The current ski season at the halfway point as of Jan. 31 was tracking significantly behind last year’s pace. In January, occupancy at MTRiP destinations ended at 50 percent overall compared to 60 percent in January 2008 while the Average Daily Rate (ADR) was down 7.9 percent. Reservations taken in January 2009 for all future dates were down -18.9 percent from last year’s pace and were considerably lower than the December 2007 pace which finished at -7.1 percent. However, the short lead booking pattern that saved December’s performance was far less evidence. Last minute reservations taken in January for arrival in January (same month, short-lead) were up incrementally over the previous January but still didn’t have the strength of December 2008 when last minute bookings (in December for December arrival) resulted in a significant increase in the number of destination visitors for the holidays.

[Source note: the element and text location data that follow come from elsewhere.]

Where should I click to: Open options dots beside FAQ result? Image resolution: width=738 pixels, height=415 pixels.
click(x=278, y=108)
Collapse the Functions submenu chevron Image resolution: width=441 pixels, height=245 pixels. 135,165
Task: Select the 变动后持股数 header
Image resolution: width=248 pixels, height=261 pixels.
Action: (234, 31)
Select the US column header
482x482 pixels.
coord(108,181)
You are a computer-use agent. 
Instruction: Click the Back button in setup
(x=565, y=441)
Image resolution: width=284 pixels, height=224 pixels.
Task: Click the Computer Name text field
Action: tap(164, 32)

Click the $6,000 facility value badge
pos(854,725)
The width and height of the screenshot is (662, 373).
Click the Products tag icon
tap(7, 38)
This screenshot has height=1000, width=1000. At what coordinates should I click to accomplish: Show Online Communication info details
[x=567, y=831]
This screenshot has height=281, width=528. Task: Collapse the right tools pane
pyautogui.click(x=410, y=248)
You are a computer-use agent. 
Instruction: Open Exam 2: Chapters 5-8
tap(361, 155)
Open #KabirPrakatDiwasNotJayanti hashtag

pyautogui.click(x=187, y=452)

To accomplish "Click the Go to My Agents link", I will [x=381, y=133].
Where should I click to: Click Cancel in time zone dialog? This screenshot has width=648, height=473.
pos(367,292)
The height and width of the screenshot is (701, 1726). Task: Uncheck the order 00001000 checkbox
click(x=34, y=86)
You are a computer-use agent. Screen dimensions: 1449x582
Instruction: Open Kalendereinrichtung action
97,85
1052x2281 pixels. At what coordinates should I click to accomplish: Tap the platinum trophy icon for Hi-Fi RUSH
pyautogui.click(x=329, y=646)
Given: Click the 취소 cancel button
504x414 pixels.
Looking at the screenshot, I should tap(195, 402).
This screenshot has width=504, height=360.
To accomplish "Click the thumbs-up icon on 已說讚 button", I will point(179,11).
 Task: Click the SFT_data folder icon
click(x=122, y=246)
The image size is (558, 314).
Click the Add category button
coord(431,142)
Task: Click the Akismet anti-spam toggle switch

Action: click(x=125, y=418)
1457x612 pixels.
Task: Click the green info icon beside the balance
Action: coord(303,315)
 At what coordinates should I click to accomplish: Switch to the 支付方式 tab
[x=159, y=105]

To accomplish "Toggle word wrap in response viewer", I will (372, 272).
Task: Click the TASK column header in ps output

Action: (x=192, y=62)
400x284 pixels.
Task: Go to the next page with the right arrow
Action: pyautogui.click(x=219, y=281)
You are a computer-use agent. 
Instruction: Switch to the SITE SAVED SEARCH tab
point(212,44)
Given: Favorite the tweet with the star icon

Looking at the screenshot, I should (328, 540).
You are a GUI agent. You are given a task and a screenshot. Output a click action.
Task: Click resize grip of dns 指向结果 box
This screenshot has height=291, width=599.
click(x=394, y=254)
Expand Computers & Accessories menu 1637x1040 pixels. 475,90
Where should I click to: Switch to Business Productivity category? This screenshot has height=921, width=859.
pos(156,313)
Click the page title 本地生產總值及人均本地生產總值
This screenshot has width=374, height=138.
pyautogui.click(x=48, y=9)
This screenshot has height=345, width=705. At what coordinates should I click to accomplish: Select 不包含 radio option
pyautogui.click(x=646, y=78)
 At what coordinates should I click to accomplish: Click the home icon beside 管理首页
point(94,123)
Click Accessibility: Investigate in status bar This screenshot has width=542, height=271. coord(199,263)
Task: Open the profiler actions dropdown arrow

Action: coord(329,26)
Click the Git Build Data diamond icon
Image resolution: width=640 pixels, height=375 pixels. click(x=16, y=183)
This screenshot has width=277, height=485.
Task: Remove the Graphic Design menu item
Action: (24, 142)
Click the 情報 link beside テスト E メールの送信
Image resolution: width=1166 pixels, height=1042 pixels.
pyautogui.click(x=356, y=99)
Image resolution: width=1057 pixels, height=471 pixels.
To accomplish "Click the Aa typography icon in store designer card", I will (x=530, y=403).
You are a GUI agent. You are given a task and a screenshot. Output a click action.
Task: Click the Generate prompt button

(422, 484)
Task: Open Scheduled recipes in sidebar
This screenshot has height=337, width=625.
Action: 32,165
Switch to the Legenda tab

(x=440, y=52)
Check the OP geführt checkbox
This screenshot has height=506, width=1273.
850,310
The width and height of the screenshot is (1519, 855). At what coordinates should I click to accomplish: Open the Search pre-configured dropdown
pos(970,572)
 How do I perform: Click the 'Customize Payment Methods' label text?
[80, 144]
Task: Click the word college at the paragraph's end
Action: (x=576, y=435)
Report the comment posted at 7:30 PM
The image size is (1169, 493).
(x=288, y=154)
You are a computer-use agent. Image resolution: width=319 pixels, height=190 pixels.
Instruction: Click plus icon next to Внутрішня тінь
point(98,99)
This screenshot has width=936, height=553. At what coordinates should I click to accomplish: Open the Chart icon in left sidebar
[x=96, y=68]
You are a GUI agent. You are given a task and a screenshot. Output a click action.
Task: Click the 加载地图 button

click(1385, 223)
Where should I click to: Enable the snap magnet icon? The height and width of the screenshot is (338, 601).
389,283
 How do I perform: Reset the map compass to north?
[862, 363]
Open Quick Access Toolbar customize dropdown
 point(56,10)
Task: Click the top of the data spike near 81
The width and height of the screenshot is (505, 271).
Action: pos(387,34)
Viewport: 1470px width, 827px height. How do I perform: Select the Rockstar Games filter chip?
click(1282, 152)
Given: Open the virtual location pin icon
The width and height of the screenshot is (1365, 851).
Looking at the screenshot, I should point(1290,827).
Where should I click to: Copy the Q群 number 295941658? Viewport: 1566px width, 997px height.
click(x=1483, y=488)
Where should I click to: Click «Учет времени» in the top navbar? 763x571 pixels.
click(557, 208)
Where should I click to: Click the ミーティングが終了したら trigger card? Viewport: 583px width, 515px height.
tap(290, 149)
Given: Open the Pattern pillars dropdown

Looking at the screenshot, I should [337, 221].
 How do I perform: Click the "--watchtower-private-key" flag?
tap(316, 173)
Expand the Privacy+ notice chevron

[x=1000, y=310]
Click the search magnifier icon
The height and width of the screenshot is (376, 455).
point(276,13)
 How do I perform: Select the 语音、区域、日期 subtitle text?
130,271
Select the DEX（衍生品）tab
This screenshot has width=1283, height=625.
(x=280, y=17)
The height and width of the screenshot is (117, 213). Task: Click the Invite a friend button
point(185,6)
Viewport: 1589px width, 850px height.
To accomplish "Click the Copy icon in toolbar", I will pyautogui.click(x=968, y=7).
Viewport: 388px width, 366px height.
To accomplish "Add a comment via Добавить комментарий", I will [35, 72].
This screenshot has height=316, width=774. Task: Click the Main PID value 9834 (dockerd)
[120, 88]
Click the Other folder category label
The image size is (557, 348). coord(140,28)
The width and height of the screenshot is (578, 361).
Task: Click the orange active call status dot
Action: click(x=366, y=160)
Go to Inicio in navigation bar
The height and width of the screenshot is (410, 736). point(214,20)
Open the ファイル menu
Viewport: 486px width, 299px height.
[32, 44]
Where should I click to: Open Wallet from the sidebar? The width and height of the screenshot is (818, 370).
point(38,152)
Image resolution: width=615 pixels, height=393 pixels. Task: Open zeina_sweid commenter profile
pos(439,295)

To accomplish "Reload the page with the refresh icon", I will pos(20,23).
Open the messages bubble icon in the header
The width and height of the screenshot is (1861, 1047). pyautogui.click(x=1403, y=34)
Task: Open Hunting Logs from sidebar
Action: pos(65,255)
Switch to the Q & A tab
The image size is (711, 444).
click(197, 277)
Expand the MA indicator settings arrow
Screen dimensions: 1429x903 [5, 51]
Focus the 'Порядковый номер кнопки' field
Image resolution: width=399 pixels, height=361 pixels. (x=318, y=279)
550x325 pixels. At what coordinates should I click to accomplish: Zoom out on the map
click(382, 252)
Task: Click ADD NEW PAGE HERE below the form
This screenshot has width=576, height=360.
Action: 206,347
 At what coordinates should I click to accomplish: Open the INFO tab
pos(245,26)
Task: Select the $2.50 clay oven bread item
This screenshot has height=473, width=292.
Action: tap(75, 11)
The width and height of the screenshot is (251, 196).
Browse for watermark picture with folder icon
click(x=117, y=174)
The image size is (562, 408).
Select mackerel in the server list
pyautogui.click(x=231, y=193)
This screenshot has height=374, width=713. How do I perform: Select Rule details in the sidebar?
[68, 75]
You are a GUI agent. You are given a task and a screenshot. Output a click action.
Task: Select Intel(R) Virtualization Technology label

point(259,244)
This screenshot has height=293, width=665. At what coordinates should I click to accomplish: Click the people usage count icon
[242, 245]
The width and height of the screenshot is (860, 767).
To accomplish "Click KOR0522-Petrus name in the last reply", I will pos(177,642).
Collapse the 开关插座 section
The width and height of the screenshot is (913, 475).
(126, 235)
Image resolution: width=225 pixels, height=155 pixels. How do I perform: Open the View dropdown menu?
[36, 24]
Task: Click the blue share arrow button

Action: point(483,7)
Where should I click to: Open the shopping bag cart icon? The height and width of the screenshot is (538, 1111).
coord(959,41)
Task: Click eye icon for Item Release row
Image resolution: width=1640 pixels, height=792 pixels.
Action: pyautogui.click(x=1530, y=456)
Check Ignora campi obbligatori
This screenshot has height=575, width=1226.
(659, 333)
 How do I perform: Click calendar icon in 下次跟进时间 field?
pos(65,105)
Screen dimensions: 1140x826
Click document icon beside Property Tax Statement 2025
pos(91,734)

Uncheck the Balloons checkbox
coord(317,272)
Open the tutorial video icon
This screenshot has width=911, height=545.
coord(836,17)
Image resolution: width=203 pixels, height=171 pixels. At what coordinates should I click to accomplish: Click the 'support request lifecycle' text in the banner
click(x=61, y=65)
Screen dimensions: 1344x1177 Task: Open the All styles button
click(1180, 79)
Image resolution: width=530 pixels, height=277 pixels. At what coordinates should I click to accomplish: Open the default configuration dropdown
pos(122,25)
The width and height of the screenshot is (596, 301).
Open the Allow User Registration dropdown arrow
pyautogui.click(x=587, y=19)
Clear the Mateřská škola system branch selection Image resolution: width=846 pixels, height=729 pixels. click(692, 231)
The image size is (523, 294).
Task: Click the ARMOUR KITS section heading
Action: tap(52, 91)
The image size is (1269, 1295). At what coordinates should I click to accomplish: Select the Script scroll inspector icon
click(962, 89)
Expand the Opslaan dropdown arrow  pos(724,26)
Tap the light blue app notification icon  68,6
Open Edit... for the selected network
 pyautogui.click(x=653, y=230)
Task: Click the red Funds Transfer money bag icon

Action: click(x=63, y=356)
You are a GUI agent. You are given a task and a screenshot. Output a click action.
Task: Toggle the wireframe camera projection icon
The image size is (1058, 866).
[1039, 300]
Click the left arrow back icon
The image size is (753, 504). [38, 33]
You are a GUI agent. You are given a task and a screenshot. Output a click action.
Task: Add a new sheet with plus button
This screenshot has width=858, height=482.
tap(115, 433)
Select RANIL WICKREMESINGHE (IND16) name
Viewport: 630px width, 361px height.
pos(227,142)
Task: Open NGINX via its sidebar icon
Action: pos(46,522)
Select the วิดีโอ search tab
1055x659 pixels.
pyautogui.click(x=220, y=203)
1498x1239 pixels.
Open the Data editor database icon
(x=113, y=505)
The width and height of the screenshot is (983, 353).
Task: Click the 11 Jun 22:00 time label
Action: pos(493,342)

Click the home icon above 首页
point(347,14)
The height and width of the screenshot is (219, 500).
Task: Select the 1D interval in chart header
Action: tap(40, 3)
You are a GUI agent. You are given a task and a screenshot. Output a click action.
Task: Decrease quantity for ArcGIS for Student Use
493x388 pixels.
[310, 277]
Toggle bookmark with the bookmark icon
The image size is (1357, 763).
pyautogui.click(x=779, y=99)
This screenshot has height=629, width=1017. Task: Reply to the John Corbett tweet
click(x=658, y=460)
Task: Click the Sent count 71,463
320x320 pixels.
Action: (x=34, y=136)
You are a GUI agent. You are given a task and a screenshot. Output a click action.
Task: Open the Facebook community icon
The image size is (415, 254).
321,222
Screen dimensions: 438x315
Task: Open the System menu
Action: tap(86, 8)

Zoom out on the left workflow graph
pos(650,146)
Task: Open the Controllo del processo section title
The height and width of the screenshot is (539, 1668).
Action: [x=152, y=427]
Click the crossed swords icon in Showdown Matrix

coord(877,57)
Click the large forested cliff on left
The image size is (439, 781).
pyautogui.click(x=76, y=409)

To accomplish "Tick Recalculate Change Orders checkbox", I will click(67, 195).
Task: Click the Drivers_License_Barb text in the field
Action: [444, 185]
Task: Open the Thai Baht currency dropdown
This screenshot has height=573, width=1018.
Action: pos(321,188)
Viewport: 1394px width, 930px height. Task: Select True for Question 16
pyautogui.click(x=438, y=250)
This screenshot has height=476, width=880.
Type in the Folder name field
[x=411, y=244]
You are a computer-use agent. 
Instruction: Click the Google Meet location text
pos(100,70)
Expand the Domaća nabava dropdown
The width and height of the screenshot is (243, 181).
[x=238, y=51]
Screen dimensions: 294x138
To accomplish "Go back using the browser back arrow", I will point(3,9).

“While the wild card of economic relief is showing little signs of benefit, snow may indeed prove to be a trump card for many western destinations,” according to Garrison. “However, good snowfall may be having a greater impact on local season pass holders and nearby regional guests--which may boost lift ticket sales more than destination lodging,” he added.
Overall, advanced reservations as of Jan. 31 continued to trail last season with occupancy down -18 percent and lodging rates down – 8 percent.
“We report what is on the books, then offer guidance to those who need to forecast the likely outcome. The tumultuous market conditions and impacts of weather/snow are two wild card already identified and now volatility in short-lead bookings is another. There there isn’t an evidence base for these market conditions,” Garrison noted.
While December showed strong last minute bookings, January’s bookings failed to rebound similarly, leaving the eventual outcome of February and March business as uncertain but not optimistic. Lodging occupancy for February is currently down -20 percent and March is down -29 percent.
“These tough conditions for mountain resorts and communities translates into good news for skiers and riders; some of the best ski vacation bargains in nearly a decade,” concluded Garrison.